By Wednesday, the domestic FTSE 100 index ended at its highest since February’s COVID outbreak, led by banking and energy stocks. Bets on further US stimulus, coupled with a jump in crude oil prices after Saudi Arabia agreed to cut more output than expected, led to rises not seen since the country started to come out of lockdown for the first time. With banks being one of the most cyclically exposed sectors and largest constituents of the benchmark, the blue-chip index surged 3.5%, clocking its third consecutive session of gains, one for each trading day of 2021. Banks such as HSBC, Barclays and Standard Chartered provided the biggest boost with gains of between 8% and 9.6%. 

The FTSE’s oil majors also did their part to maintain a stellar start to the year, with BP and Royal Dutch Shell rising almost 6.5% as crude prices gained after Saudi Arabia said it would make additional voluntary oil output cuts of 1 million barrels per day in February and March. The FTSE 250, although not rising as much, was buoyed by Greggs the baker coming out all buns glazing, closing 7.8% higher after it announced its sales decline had slowed. 
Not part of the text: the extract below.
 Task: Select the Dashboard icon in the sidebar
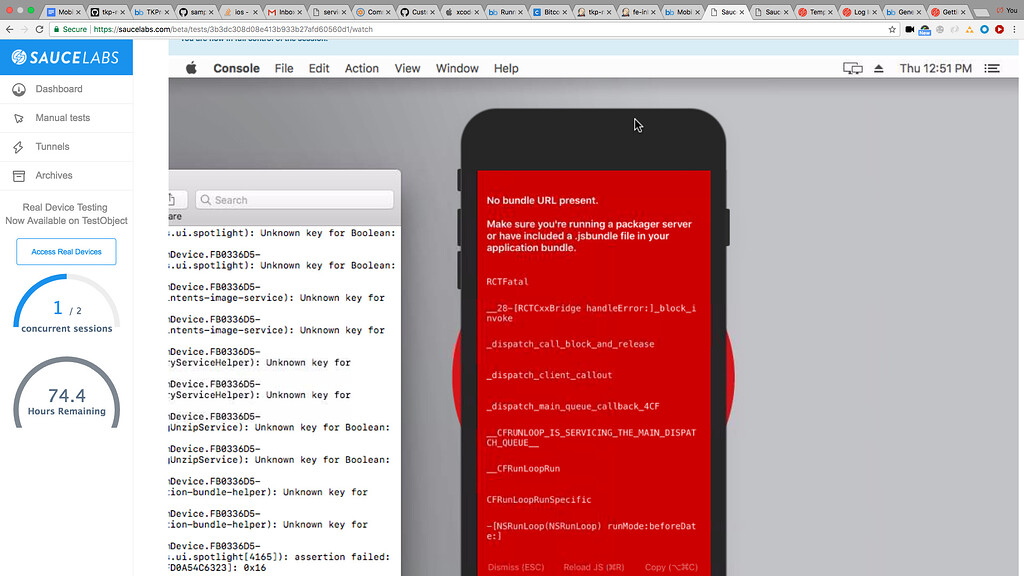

Ignoring the events across the pond, across the Channel European stocks also rallied during the middle of the week, after a second COVID-19 vaccine won regulatory approval on the continent. The Support of Moderna’s candidate means that the European Union can now battle the virus much quicker and efficiently. Europe’s markets were also buoyed by M&A activity as the year’s first deal was sewn up with luxury goods behemoth LVMH purchasing US jeweler Tiffany for $16 billion. 

On the economic data front, there was mixed news for Europe as Economic sentiment ticked up in the bloc last month, but inflation remained stubbornly in negative territory. Price rises in the Eurozone stayed at minus 0.3% in December, underperforming analyst expectations for a minus 0.2%.
The first Friday of the month usually hails the release of US Non-Farm Payrolls, with last month’s reading showing employment declined by 140,000 in December, with the unemployment rate unchanged at 6.7%. The decline in payroll employment reflects the recent increase in coronavirus (COVID-19) cases and efforts to contain the pandemic. On the positive side, hourly wages increased by 0.8% against economists’ predictions of 0.2%.

Next week

After the beginning of 2021 continued the themes of lockdown and political unrest from last year with aplomb, the second working week of the year should be a quieter affair, at least on the economic data release front. 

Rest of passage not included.